En réponse, le ministre a apporté les indications suivantes :
- la Commission européenne et le Secrétariat général du Conseil étudient actuellement le cadre juridique dans lequel l'accueil de prisonniers sur le sol européen pourrait se situer. Le Royaume-Uni a déjà accepté plusieurs de ces prisonniers sur son sol. Pour sa part, pour l'accueil d'éventuels prisonniers qui ne sont pas de nationalité française, la France demandera une démarche américaine officielle ainsi qu'une démarche effectuée personnellement par le prisonnier intéressé et une parfaite clarté sur les retombées sécuritaires liées à l'éventuel accueil d'un individu donné ;
- certains pays font néanmoins part de réticences, en particulier depuis qu'un Yéménite, qui avait regagné son pays, y a été de nouveau arrêté pour des activités de soutien à Al Qaïda ;
- la lutte contre la culture et le trafic de la drogue en Afghanistan est nécessaire, mais difficile à mener sans s'aliéner les populations qui en vivent. C'est dans cette perspective que la France a proposé de faire porter la lutte sur l'interdiction des précurseurs chimiques qui permettent de transformer le pavot en opium. Il convient également de proposer des cultures de substitution, comme cela a été réussi, dans des conditions spécifiques, en Colombie ; mais il faut constater que celles-ci sont rarement aussi rémunératrices que la production de pavot ;
- les futures élections présidentielles afghanes ont été maintenues au 20 août prochain, et des renforts militaires seront nécessaires pour en protéger le déroulement. La question de l'intérim constitutionnel est particulièrement délicate. Le Président Karzaï souhaite continuer de gouverner pendant la période intérimaire, mais la seule solution porteuse de stabilité pour le pays serait une solution qui ait pu recevoir l'accord des différentes institutions, en particulier celui du Parlement.

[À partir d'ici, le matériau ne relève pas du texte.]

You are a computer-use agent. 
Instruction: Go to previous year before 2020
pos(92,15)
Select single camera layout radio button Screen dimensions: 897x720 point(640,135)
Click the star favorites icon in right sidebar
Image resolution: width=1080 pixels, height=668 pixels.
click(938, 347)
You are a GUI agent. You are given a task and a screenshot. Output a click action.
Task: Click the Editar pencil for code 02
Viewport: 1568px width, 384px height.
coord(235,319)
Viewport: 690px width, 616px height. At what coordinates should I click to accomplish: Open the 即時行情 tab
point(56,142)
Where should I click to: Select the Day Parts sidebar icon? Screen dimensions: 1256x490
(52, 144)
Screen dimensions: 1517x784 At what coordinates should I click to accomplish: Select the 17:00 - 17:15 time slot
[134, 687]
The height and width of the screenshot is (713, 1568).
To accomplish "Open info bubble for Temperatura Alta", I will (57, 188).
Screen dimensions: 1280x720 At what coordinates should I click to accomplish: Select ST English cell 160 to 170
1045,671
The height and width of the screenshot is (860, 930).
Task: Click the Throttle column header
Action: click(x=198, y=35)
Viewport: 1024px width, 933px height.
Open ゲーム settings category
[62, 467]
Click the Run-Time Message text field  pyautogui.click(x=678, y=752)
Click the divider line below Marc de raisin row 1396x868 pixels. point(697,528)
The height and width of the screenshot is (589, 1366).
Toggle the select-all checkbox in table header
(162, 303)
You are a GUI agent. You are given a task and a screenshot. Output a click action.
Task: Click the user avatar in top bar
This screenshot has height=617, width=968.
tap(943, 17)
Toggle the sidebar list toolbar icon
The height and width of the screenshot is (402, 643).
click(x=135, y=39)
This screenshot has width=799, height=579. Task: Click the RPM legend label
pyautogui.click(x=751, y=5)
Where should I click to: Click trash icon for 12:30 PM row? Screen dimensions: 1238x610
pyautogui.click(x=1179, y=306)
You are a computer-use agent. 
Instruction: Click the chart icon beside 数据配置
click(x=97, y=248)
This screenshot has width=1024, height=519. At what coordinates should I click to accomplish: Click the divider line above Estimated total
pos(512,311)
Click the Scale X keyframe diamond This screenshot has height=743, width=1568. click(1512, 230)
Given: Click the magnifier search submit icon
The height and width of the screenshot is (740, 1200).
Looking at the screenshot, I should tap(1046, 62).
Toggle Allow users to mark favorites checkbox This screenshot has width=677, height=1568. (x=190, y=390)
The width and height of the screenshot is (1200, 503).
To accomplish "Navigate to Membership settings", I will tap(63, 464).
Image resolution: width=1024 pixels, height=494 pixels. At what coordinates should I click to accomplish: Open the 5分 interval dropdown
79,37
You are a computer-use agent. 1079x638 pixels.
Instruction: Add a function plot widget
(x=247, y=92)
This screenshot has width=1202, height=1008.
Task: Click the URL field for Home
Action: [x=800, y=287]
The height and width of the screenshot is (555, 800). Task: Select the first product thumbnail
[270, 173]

a souhaité avoir des précisions sur la situation prévalant au Soudan après la décision prise par la Cour pénale internationale (CPI) à l'encontre du Président El Bechir, et les expulsions consécutives de bon nombre d'ONG occidentales.
En réponse, le ministre a apporté les éléments suivants :
- l'instauration d'une justice internationale, dont la CPI est la forme la plus achevée, constitue un incontestable progrès ;
- le Président Bechir avait été informé que le Procureur de la CPI avait demandé que soit délivré un mandat d'arrêt à son encontre, mais a refusé tout geste de bonne volonté de nature à montrer qu'il souhaitait collaborer avec la Cour ;
- parallèlement, la France soutient une médiation menée par le Qatar entre les rebelles et les autorités soudanaises ;
- il faut relever que l'opposant Hassan el Tourabi s'est prononcé en faveur du lancement d'un mandat d'arrêt de la CPI, mais que la Ligue arabe et l'Union africaine l'ont récusé.